Input records =
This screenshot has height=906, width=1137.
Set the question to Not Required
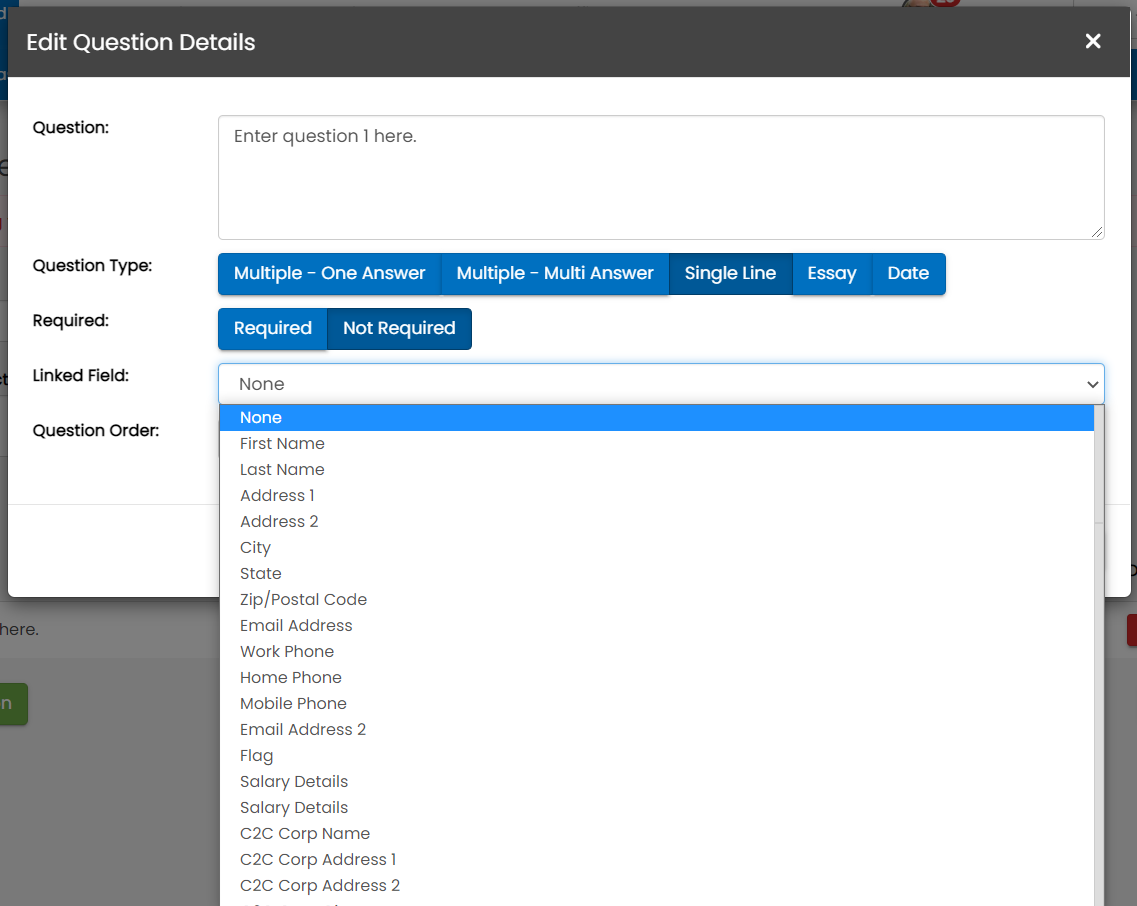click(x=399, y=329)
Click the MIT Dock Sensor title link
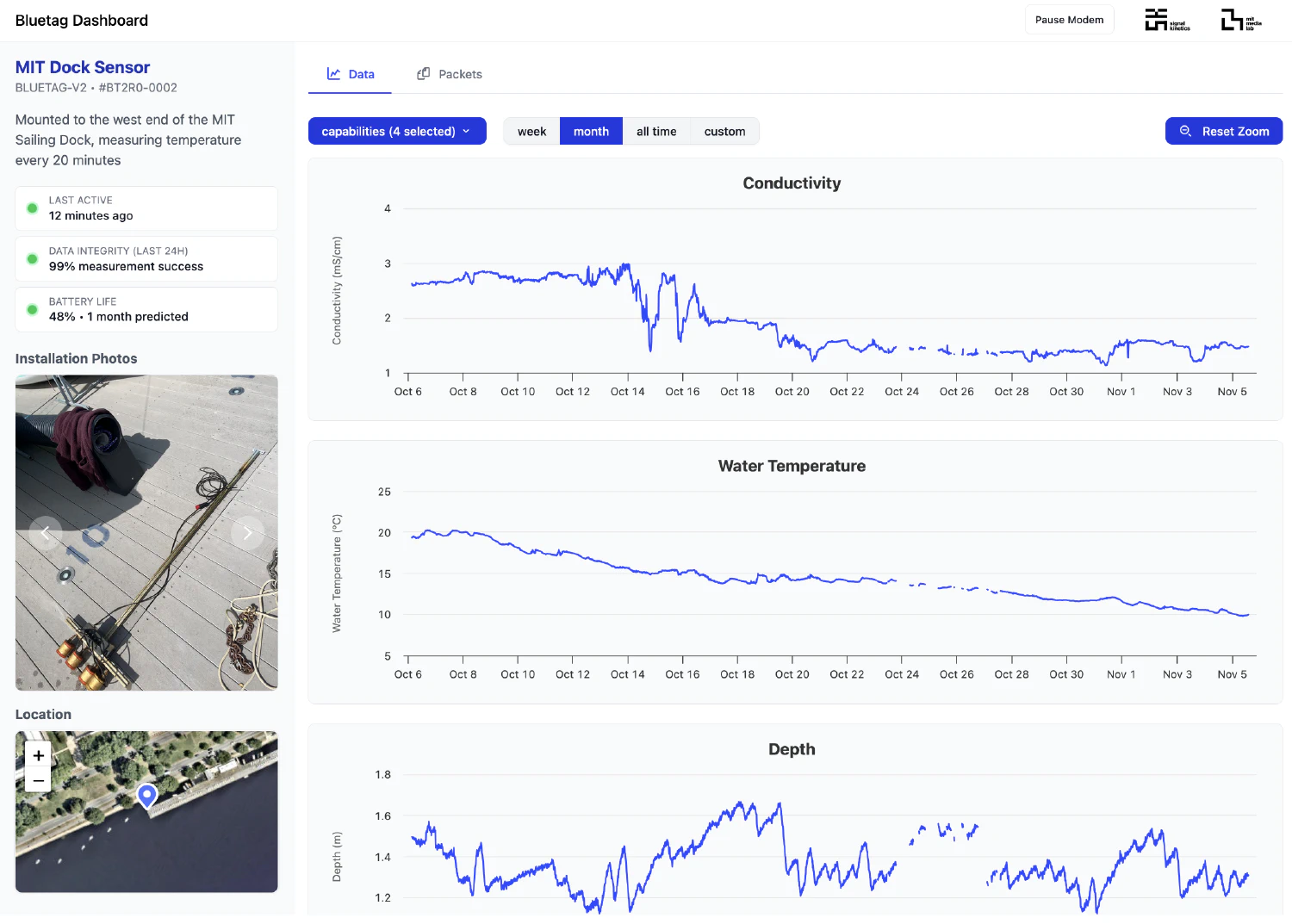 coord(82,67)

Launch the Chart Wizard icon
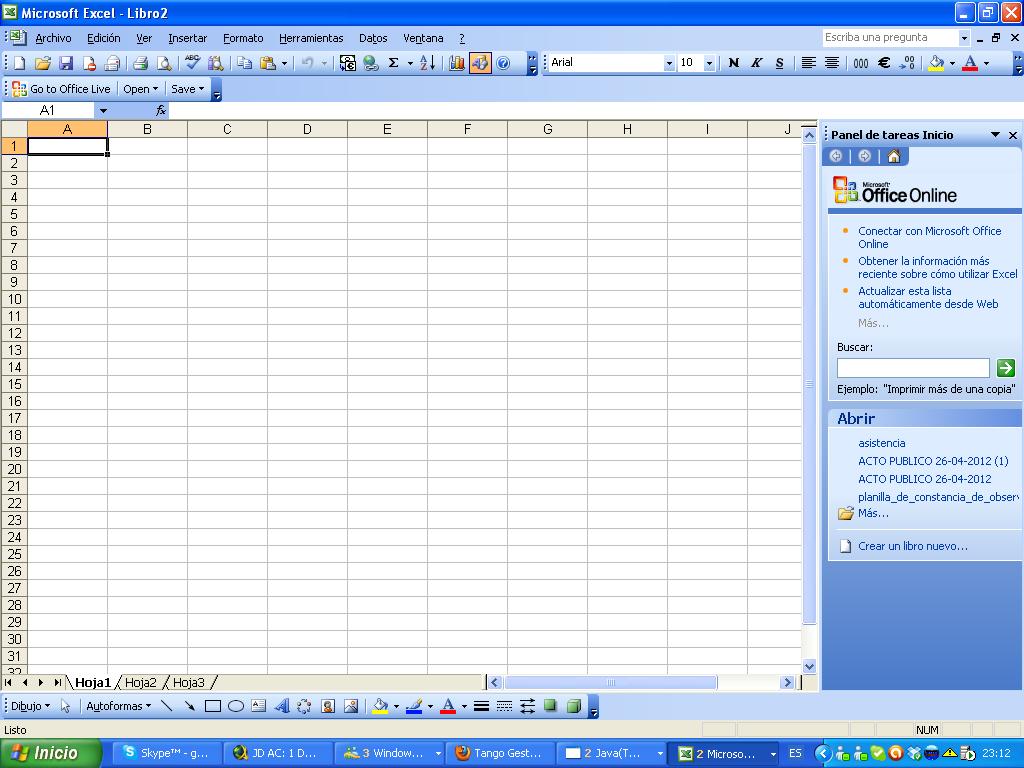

Task details =
Word for word, repeat each record above; leave out every picture.

Problem solution =
This screenshot has height=906, width=1137.
Set the question to Not Required
click(x=399, y=329)
Click the MIT Dock Sensor title link
 coord(82,67)

Launch the Chart Wizard icon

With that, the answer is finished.